I sometimes see Mr. Fantastic around. Richards vexed some stores by hanging around in big numbers, and this once $10-$12 figure is now easily had for under $7. At that price I'd recommend you run out and get him. While Hasbro's Kenner-style figures capture much of the vocabulary of the old toys, the syntax is a little off. The limited articulation and mold reuse are here, because he's got Spider-Man's ridiculously ripped torso - and his pose. These figures are mostly all the same blank body with little flourishes like a unique head or distinctive hands, but by and large they're the same toy with new head and a new paint job. And it works! Thanks to some pretty stunning package artwork this is a figure you'll see and go "Wow, maybe I should buy these!" I know it worked on me - I kept looking at them at the store before going "Well, maybe I need Spider-Man" and then "Well, maybe Iceman and Firestar" and then "Oh heck just give me them all" after seeing Ghost Rider was coming. As onesies and twosies they're not compelling, but now that the line has passed 40 pretty good figures? It's hard to not love.
This figure is typical of the line. The head has a better-than-Kenner-would-do paint job with gray temples, whites around his eyes, and pretty good eyebrows. The face is crisper than most old figures, and is more lively. I love that they molded the head in flesh color, but I also appreciate that the gloves and boots were too. He will most likely hold up better to play and aging, as long as they don't start to yellow with time. The painted-on gray sideburns make me think that it's entirely possible this was meant to resemble the Roger Corman Fantastic Four movie costume, which doesn't bother me in the slightest.
One of the dangers of doing figures for collectors is they surgically remove the "fun" part. Mr. Fantastic would probably have stretchy limbs or exaggerated hands if he were an actual kid's toy, instead of a decent-looking straightforward recreation of the Richards patriarch on an existing, profitable figure buck. He's a perfectly good middle-age man hero in a blue catsuit, and he has his age rating right on his chest if you want to give him to your kids to play with. The packaging illustration is so much more fun to look at, you may find it disappointing that he's just a decent looking figure with seven points of articulation.

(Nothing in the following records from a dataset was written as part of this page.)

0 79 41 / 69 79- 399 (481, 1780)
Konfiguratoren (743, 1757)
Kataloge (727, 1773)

I consider this - and honestly, every - figure a must-have at clearance prices. For the discriminating fanatic, you'll probably find Marvel's line to have the very best packaging with figures that are merely very good. Hasbro did a good job making a generic body they can reuse for dozens of figures - hundreds, had they the stomach for it - but with figures like this you can really appreciate things like some of Kenner's weird open and useless hands. There's no reason to do it, but by changing up the hands you can alter the figure's personality. Both are designed to grip accessories and you don't get any gear in here. If one hand had wide spread-out fingers or was making some sort of gesture like he's reaching out or stretching, he's be a pretty exciting figure. The sculpt is sharp and the figure hits all the marks pretty well, but unlike some of the other offerings I don't know if you need it at full retail price (or higher.) But I'm goofy, I enjoy these things, and I'm happy Hasbro gave Kenner another lap at my wallet as an adult who can afford these things.